Work item =
Starting with the first line of the listing, quote each line exactly until and including the one with "The width and height of the screenshot is (763, 1568).", leaving pictures out.

═══ Data to examine ═══

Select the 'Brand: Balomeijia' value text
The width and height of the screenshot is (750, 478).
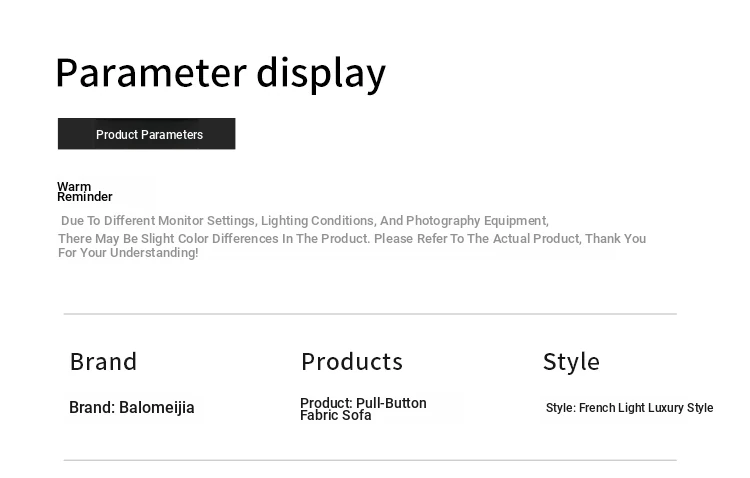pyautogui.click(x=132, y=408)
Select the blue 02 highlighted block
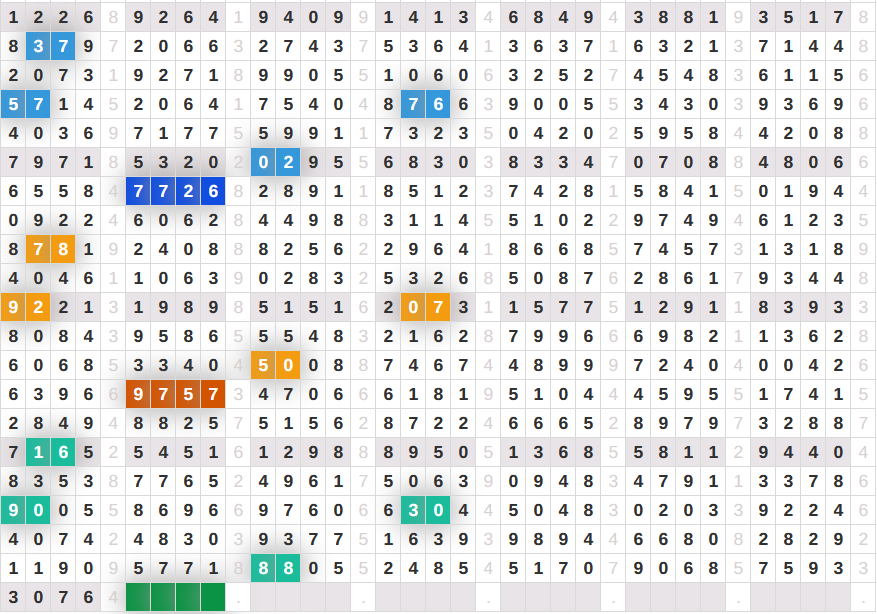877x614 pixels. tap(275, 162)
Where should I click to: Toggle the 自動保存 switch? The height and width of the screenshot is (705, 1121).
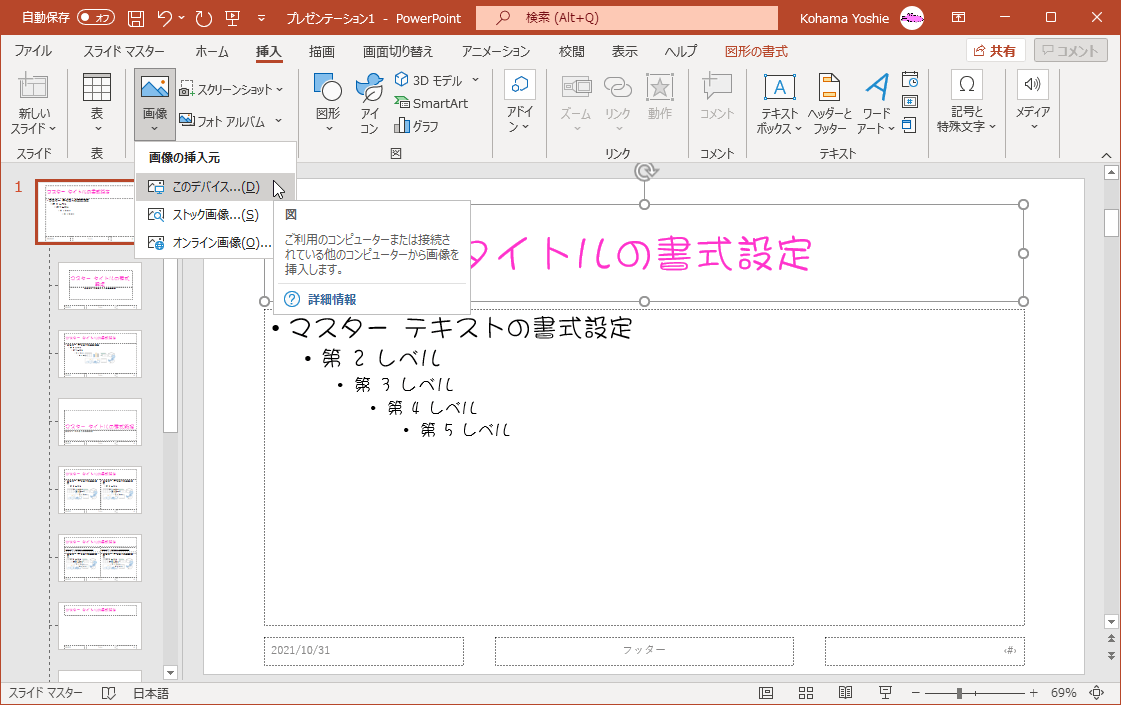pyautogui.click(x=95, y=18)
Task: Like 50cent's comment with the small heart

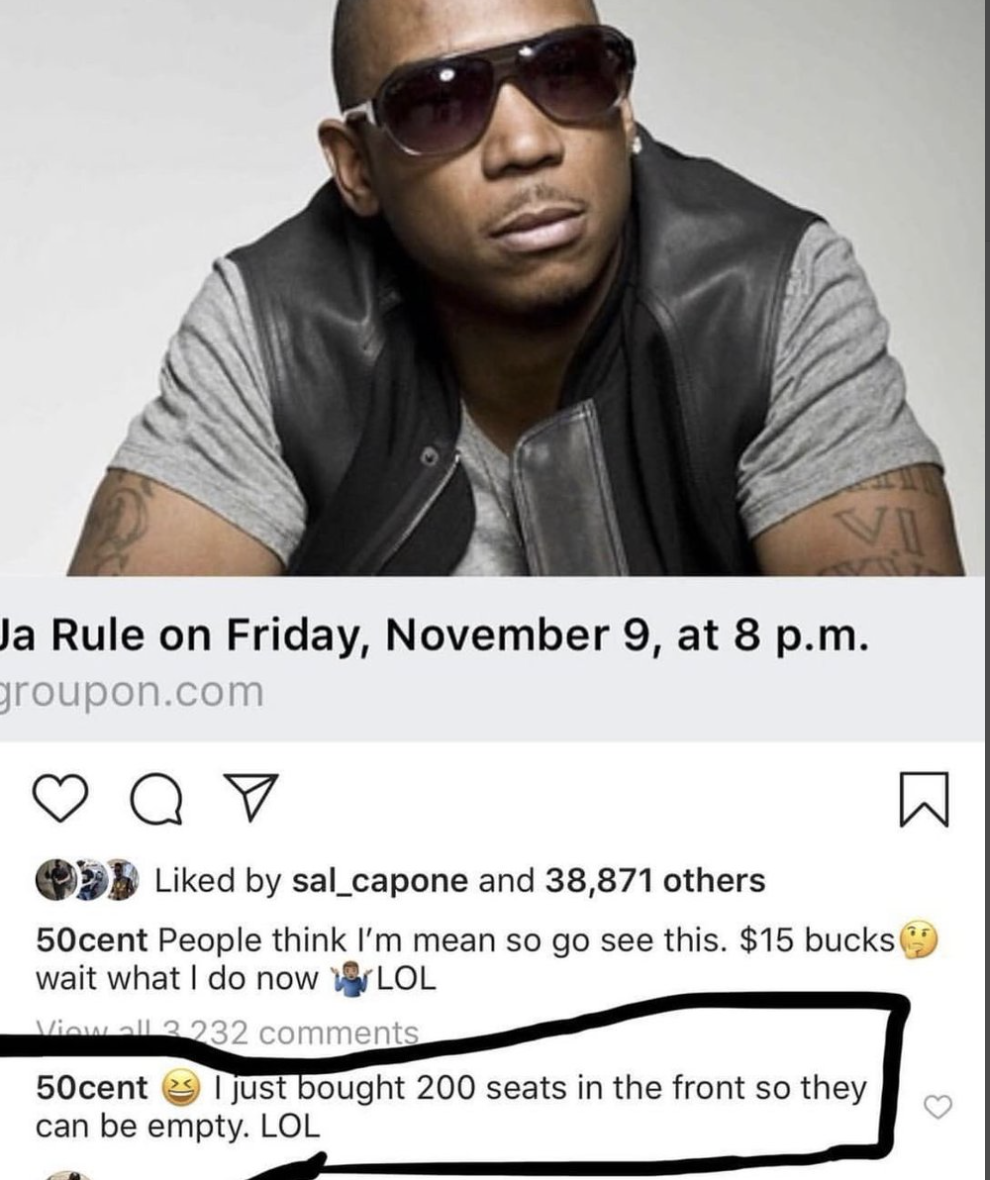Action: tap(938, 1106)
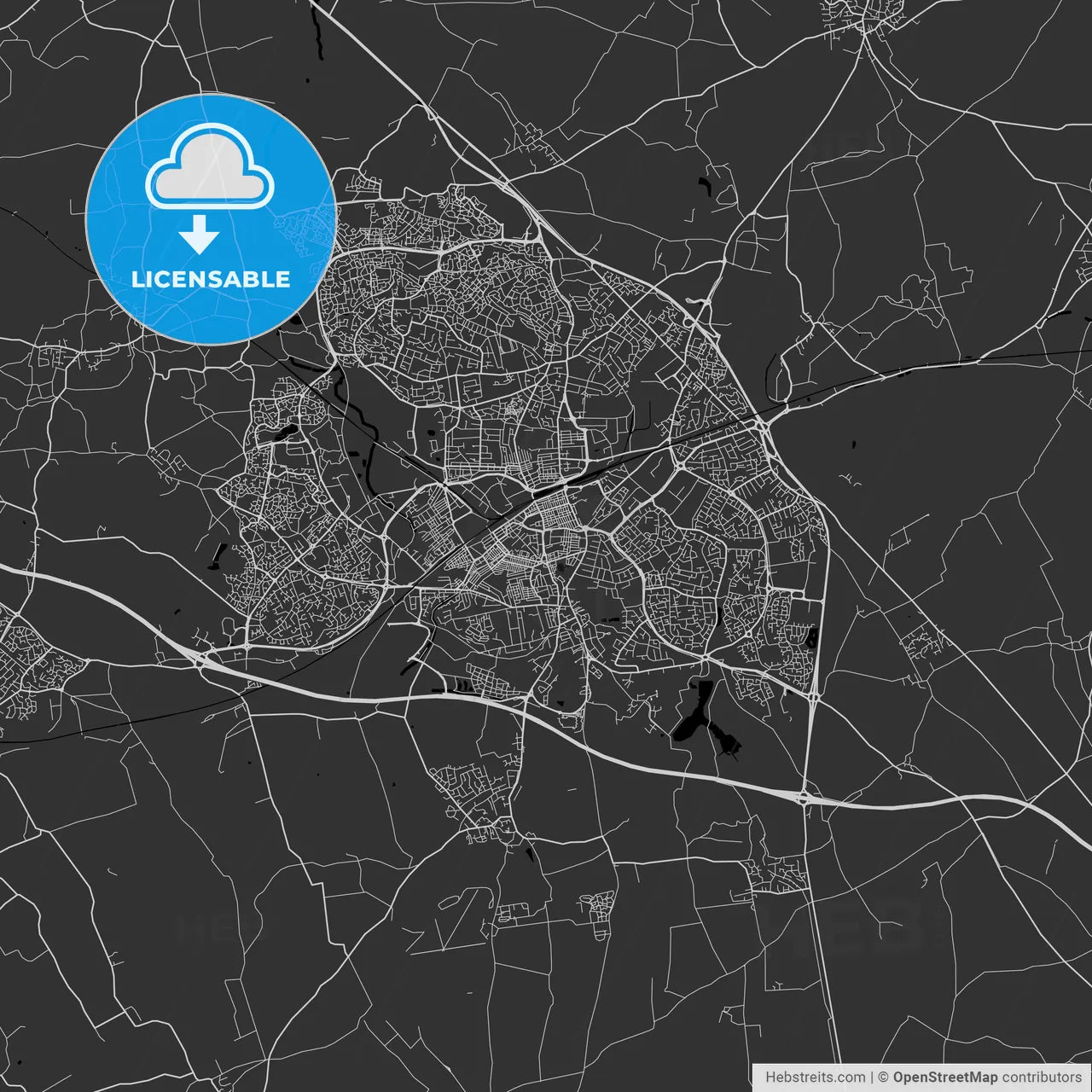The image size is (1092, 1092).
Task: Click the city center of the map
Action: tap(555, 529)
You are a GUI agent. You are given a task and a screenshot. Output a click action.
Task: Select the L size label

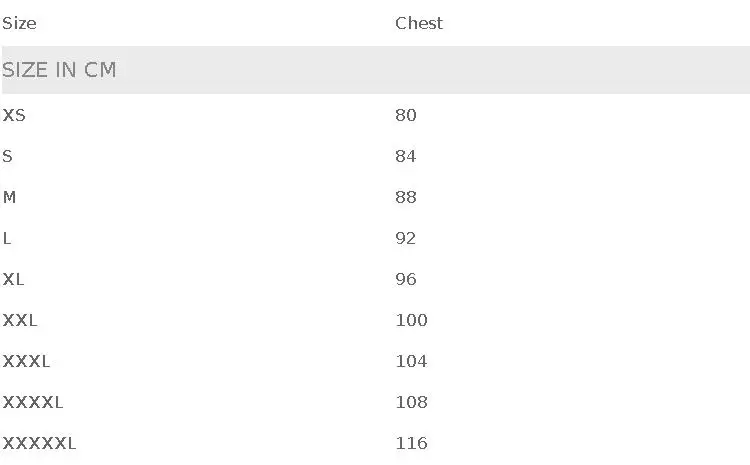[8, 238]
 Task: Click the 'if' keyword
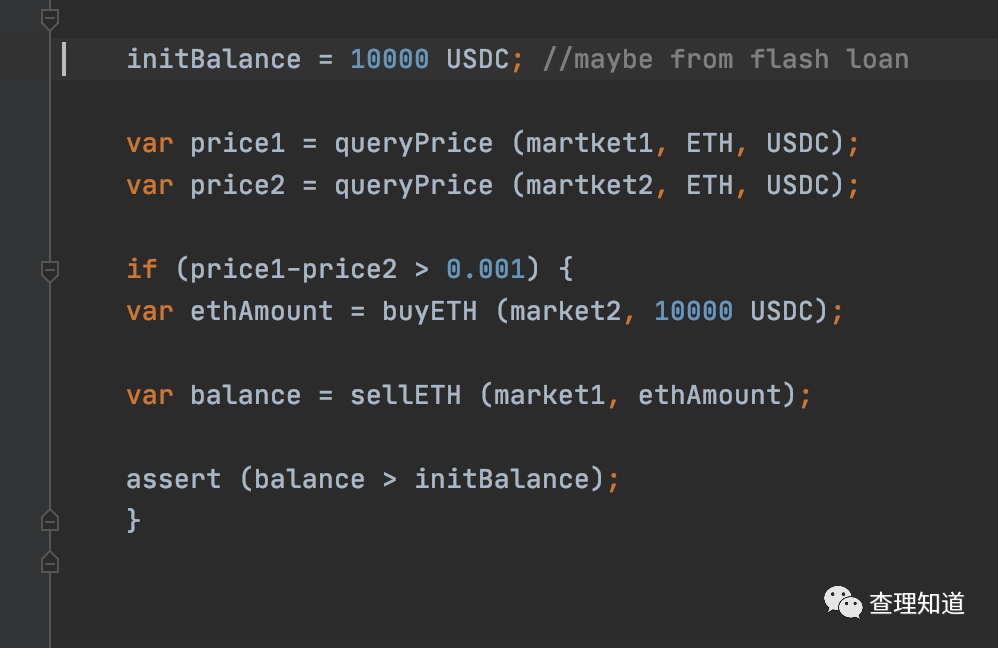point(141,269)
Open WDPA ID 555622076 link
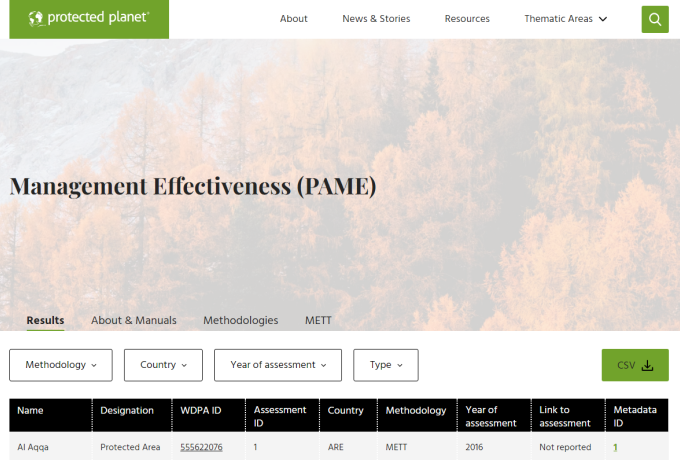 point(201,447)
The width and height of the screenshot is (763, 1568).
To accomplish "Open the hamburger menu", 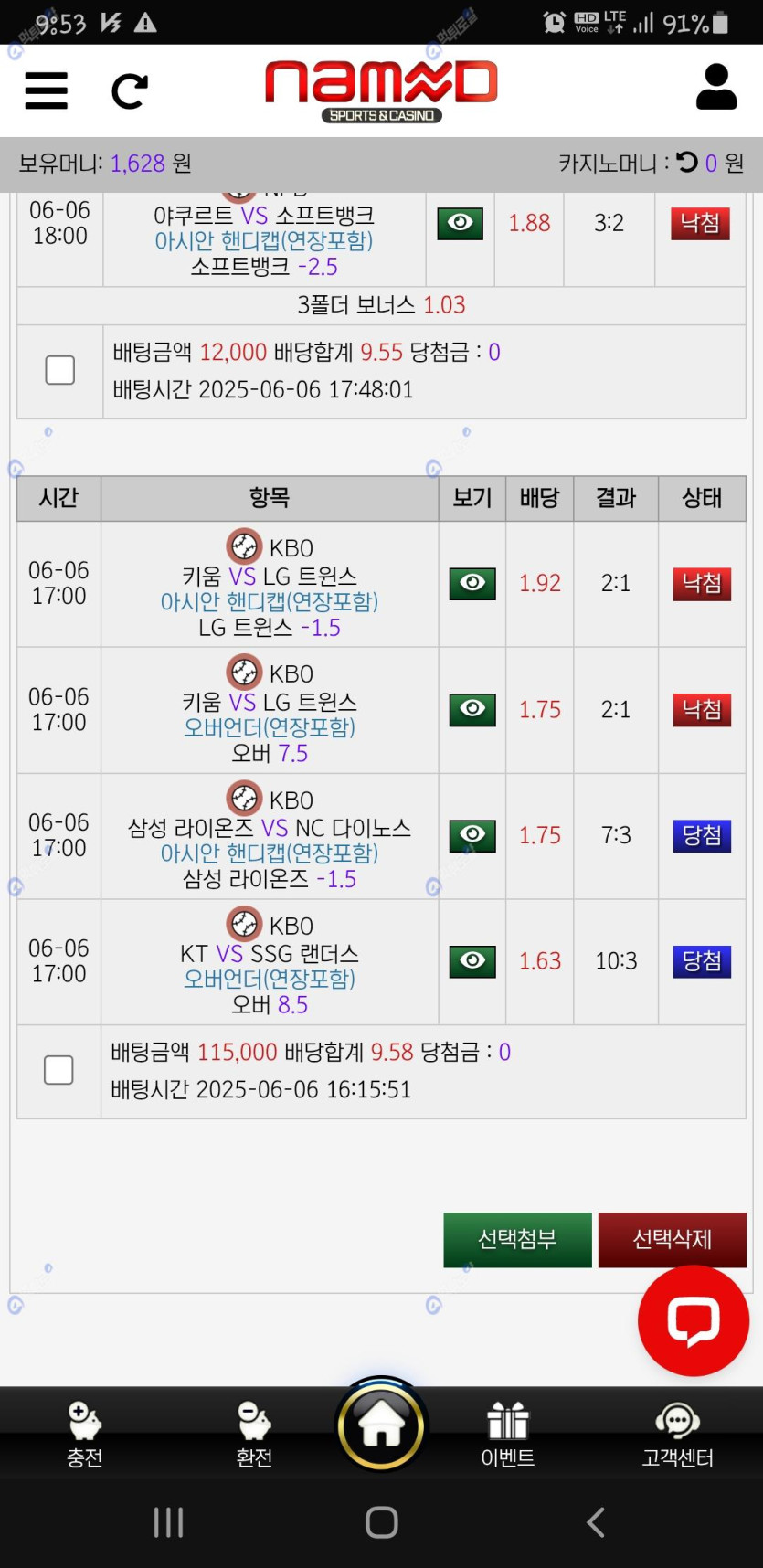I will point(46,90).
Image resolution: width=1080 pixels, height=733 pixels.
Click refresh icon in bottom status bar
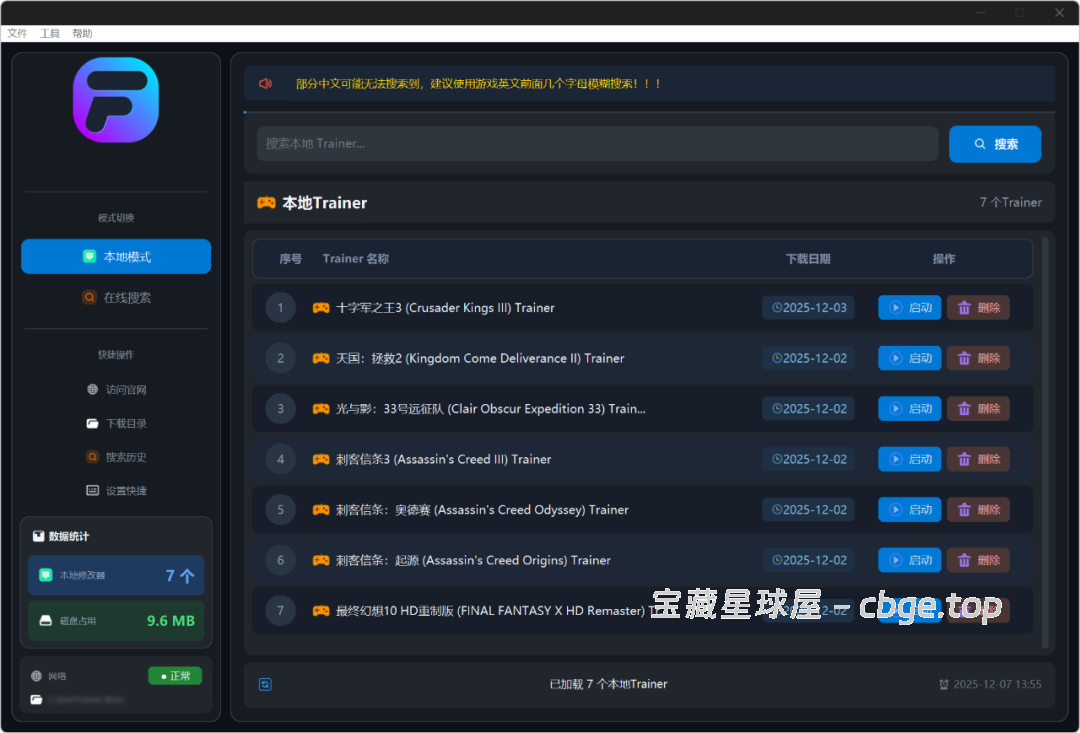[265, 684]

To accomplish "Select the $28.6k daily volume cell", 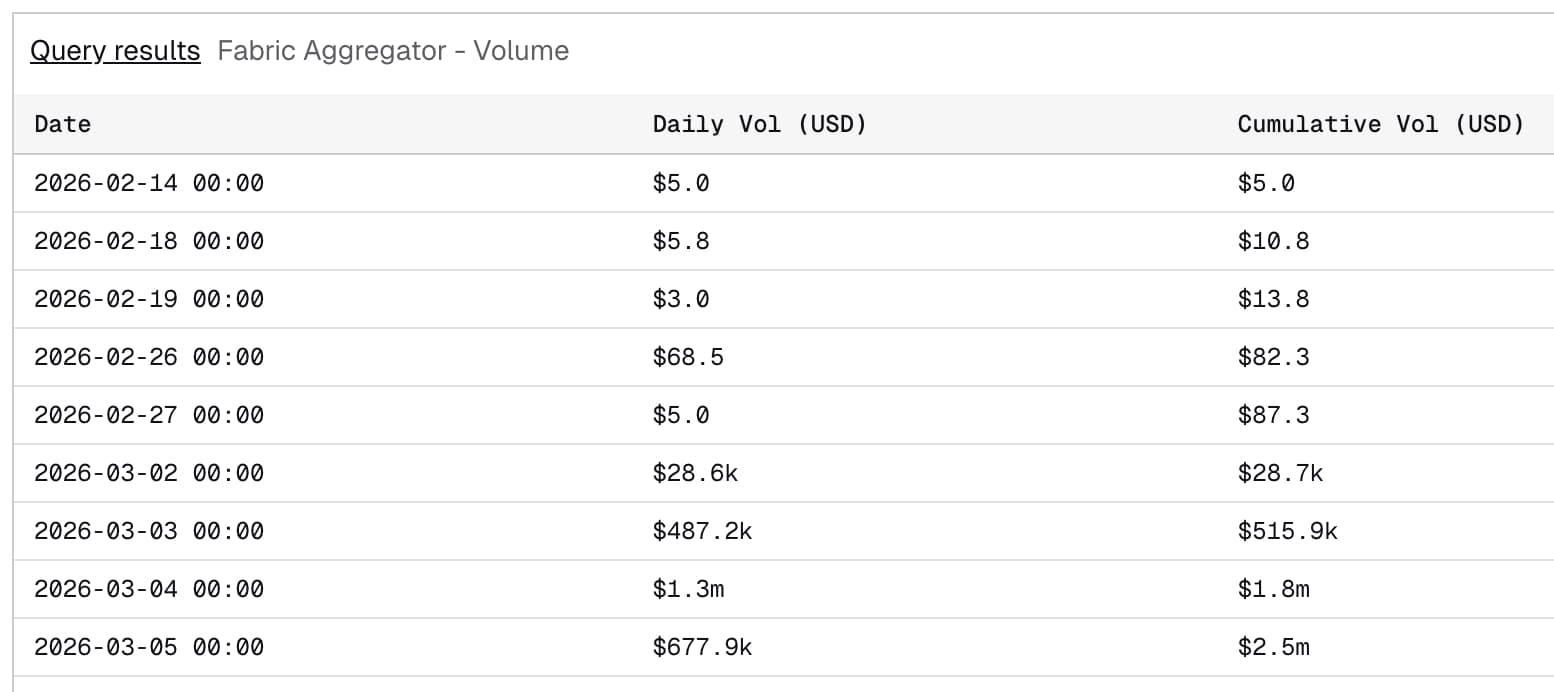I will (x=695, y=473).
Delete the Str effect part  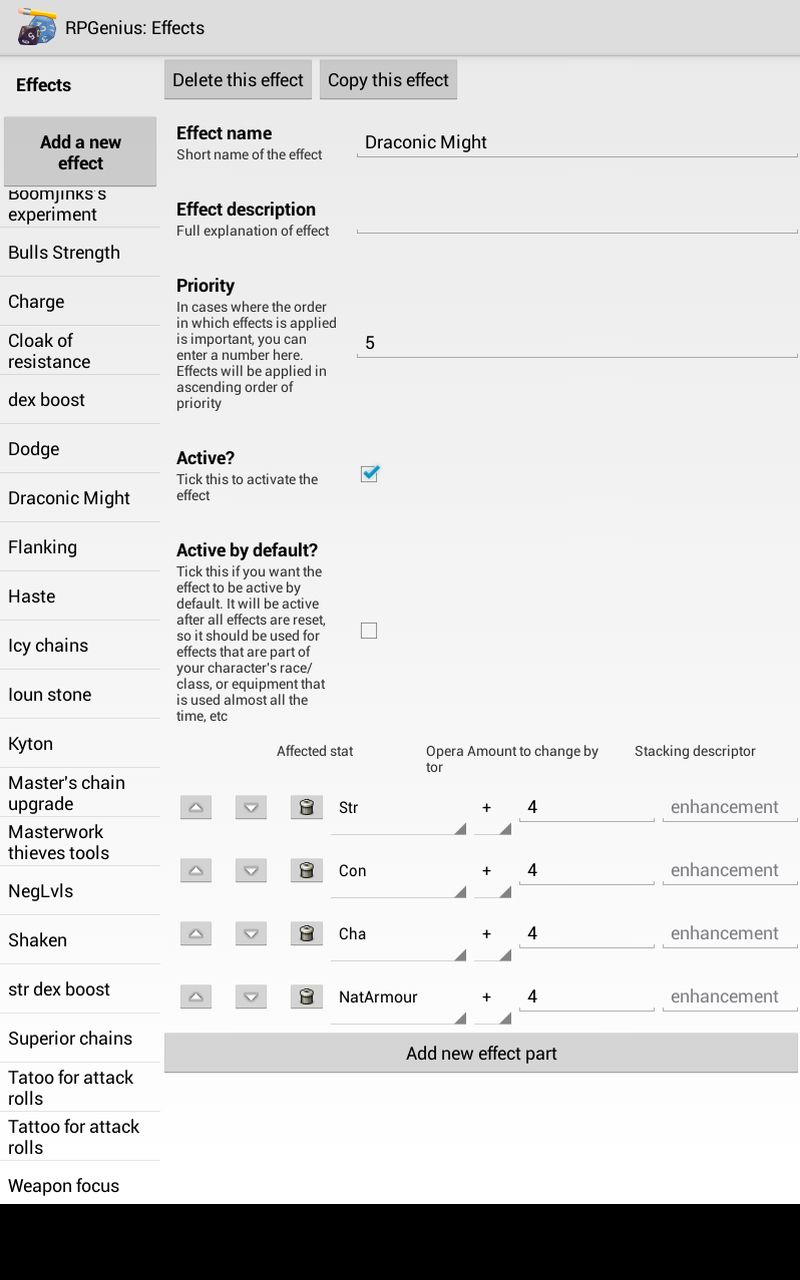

═══

Written answer =
Select the 'Brand: Balomeijia' value text
The width and height of the screenshot is (750, 478).
pyautogui.click(x=132, y=408)
Select the blue 02 highlighted block
877x614 pixels. tap(275, 162)
Where should I click to: Toggle the 自動保存 switch? The height and width of the screenshot is (705, 1121).
pyautogui.click(x=95, y=18)
Task: Like 50cent's comment with the small heart

Action: tap(938, 1106)
The image size is (1092, 1092).
Task: Click the city center of the map
Action: tap(555, 529)
You are a GUI agent. You are given a task and a screenshot. Output a click action.
Task: Select the L size label

[8, 238]
 Task: Click the 'if' keyword
point(141,269)
Open WDPA ID 555622076 link
 point(201,447)
The width and height of the screenshot is (763, 1568).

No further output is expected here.